Always walking to the beat of a different drum, the heritage of AMC stretched back into two independents that had long done it their way. It’s by no chance that the first, least expensive option on offer in their showrooms nationwide relied on the manifest-destiny ringing “American” nameplate.
Back in the days of AMC being rooted in Nash, the Rambler concept was by far the most continually successful compact car concept, making sure to offer those a lot of comfort in their decreased footprint. Closing in on 20 years after the beginning of that risk, what did the littlest AMC product give you in 1968?
It gave you an evolution of the same car that had been on offer since the Winter of 1963, basically. In turn, that meant the basic chassis dated from the Fall of ’62. The American was merely a narrow’d and shortened Motor Trend Car Of The Year Rambler Classic/Ambassador to replace the restyled 1961 American that had roots in the original 1950 Nash Rambler.
For 1964, Dick Teague was able to give the American a rather fresh, stylish and sleek look that was far less clumsy than the competing Nova, less bulbous than the Valiant and far less reliant on visual jewelry compared to the re-designed Ford Falcon.
In fact, even for its 5th season on the market, it still cast a dashing, and really compact, figure, as the Falcon had migrated into being a shorter Fairlane, and the Nova grew to nearly Mid-Sized proportions of the original 1964 Chevelle without the same amount of usable space.
Besides the Falcon, the American was the only compact to bother to offer a Wagon option by 1968. It also still offered a fancy Hardtop coupe as well, another bodystyle lost to the march back up-market during the mid 60’s away from Compact cars. AMC didn’t force you to move up to the fancy new Javelin as the smallest, sportiest offering in their showrooms.
The wagon offered 66 cubic feet of cargo space on its tidy 106 inch wheelbase, a full 7 inches shorter than the only other compact domestic wagon on offer, the Ford Falcon. For a particular sweet spot right above import competition before having to graduate to a variety of bulkier intermediate wagons, the Rambler 440 wagon offered a slate of reasonably economical 6 cylinder engines in 199 and 232 cubic inch guises alongside the optional Typhoon V8 in 290 cubic inch guise.
The majority of the wagons stuck with the economy car roots of the American, and stuck with one or the other of the AMC Six cylinders that offered more than their fair share of “American Style” low end torque for tooling around town with ease and keeping up effortlessly with 70 mph cruising on long distance interstate highway jaunts.
With at least 128 horsepower on tap, the American had more power on hand than the Nova (90hp) Corvair (95hp) Falcon (101hp) or Valiant (105hp) for their base engine options.

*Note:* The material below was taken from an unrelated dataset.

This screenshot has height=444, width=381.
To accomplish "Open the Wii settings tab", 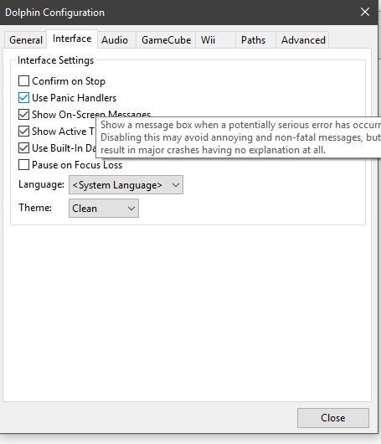I will (x=208, y=40).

Noticing that they occupied a particularly sweet spot in the market, AMC was loathe to abandon this particular zone in the market. When the American was replaced in 1970 by the AMC Hornet, a “Sportabout” hatchback wagon was included in the line. The basic bodyshell would remain with AMC through the buyout with Chrysler, resulting in America’s first home grown crossover-utility, the AMC Eagle.
Back in 1968, 10,414 buyers plopped down at least $2,426 and started to add options to America’s smallest station wagon. Perfect for those that don’t need too much metal as their family hauler went to their local AMC dealerships to get perhaps one of the most underrated machines of the 1960s. Given their survival rates 50 years into the future, it seems they made a wise investment.